■ PARTES DEL EJERCICIO:
1. En el comentario del evangelio, ¿qué le responde Pedro a Jesús cuando les pregunta quién dicen ellos que es?
2. Sigue escribiendo el comentario del evangelio a partir de donde termina.

■ TEXTO PROPORCIONADO:
★ ★ ★ ★ ★ ★ ★
XII Domingo del Tiempo Ordinario, Ciclo C
«Y sucedió que, cuando estaba haciendo oración, se hallaban con él
los discípulos y les preguntó: ¿Quién dicen las gentes que soy yo?
Ellos respondieron: Juan el Bautista; otros que Elías, y otros que ha
resucitado un profeta de los antiguos. Pero él les dijo: Y vosotros
¿quién decís que soy yo? Respondiendo Pedro dijo: El Cristo de Dios.
Pero él les amonestó y les ordenó que no dijeran esto a nadie. Y
añadió: Es necesario que el Hijo del Hombre padezca muchas cosas,
y sea condenado por los ancianos, los príncipes de los sacerdotes y
los escribas, y que sea muerto y resucite al tercer día. Y decía a
todos: Si alguno quiere venir en pos de mí, niéguese a sí mismo,
tome su cruz cada día, y sígame. Pues el que quiera salvar su vida,
la perderá; el que, en cambio, pierda su vida por mí ése la
salvará.» (Lucas 9, 18-24)
1º. Jesús, estabas haciendo oración, hablando con tu Padre. ¿Qué le
estarías diciendo? Seguramente le hablarías de la pregunta que ibas a hacer
a los apóstoles: «Y vosotros, ¿quién decís que soy yo?»
Le pedirías al Padre que tus apóstoles entendieran quién eras. Por eso,
cuando Pedro te reconoce como el Cristo de Dios, le contestas:
«Bienaventurado eres, Simón hijo de Juan, porque no te ha
revelado eso ni la carne ni la sangre, sino mi Padre que está en los
Cielos. Y yo te digo que tú eres Pedro, y sobre esta piedra edificaré
mi Iglesia, y las puertas del infierno no prevalecerán contra
ella» (Mateo 16, 17-18).
★ ★ ★ ★ ★ ★ ★
■ DATOS DE ENTRADA:
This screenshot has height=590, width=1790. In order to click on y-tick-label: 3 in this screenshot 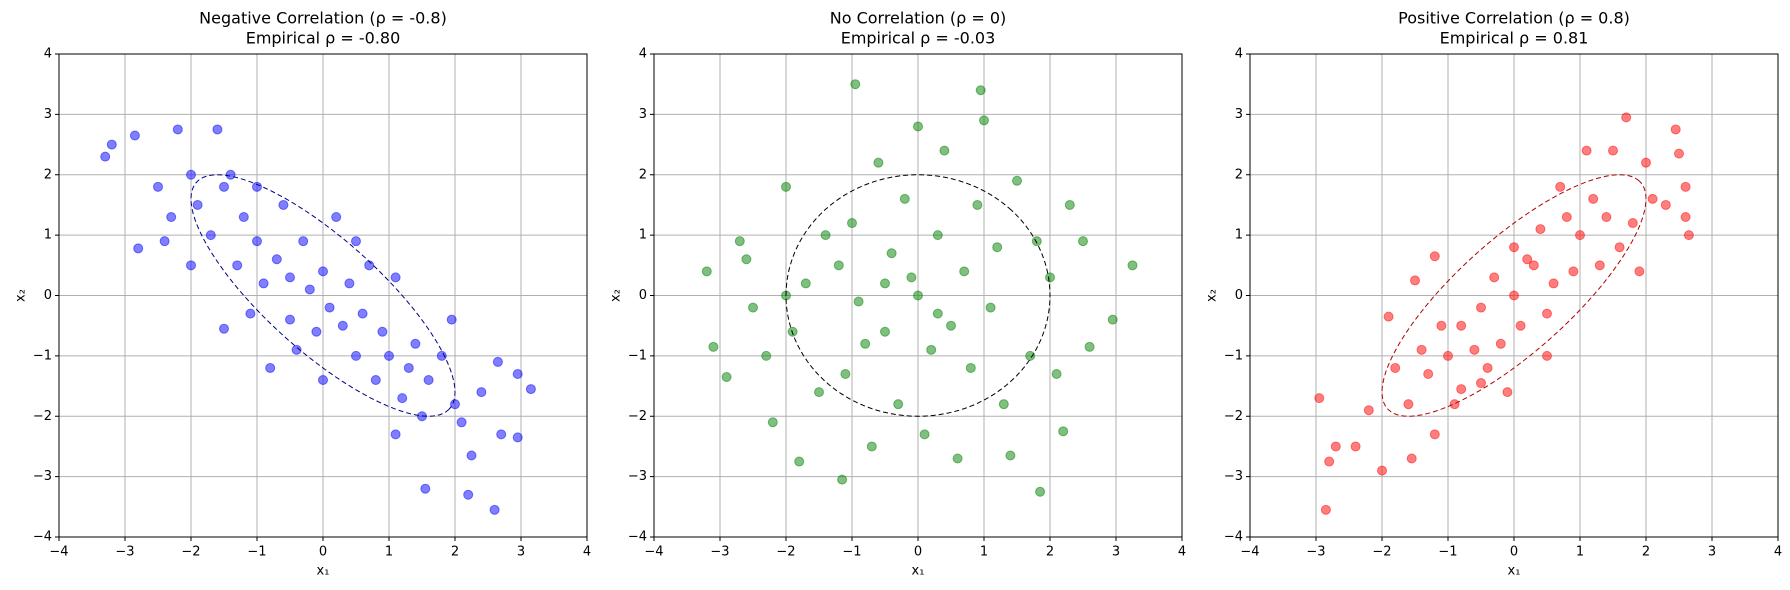, I will do `click(1239, 114)`.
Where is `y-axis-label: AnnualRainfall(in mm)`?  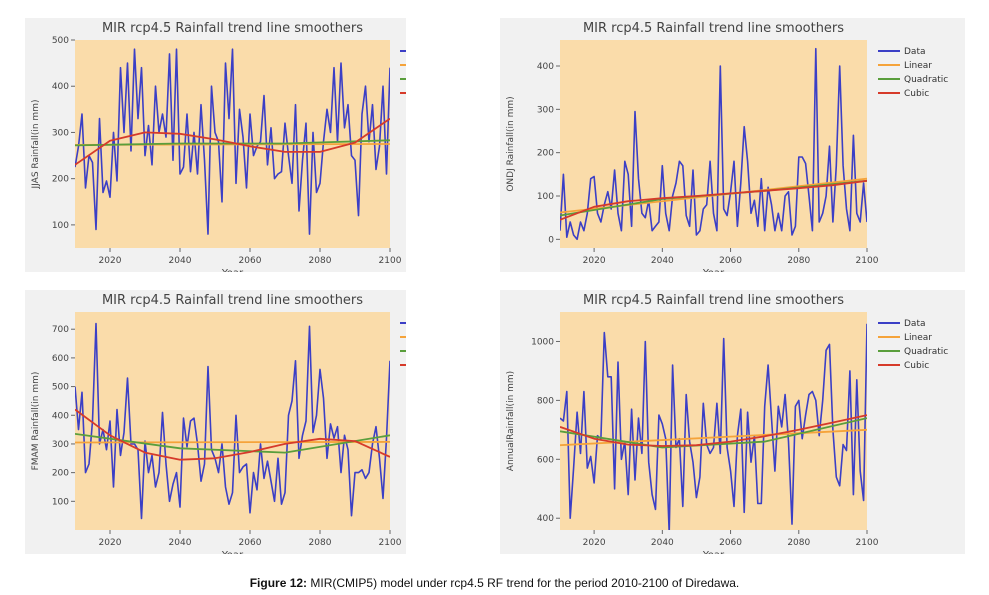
★ ★ ★ ★ ★ ★ ★
■ RESPUESTAS POR TAREA:
1. Pedro responde: «El Cristo de Dios».

2.
Jesús, éste es un momento importante en tu vida pública: vas a nombrar a
Pedro como cabeza visible de los apóstoles, como sucesor tuyo, roca firme
sobre la que se apoyará para siempre la unidad de tu Iglesia.
Y como haces antes de los momentos importantes, te diriges a tu Padre, te
recoges en oración. ¿Es ésta mi actitud cuando me enfrento a una
circunstancia más especial? ¿Me apoyo en la oración a la hora de tomar una
decisión importante o cuando algo me preocupa?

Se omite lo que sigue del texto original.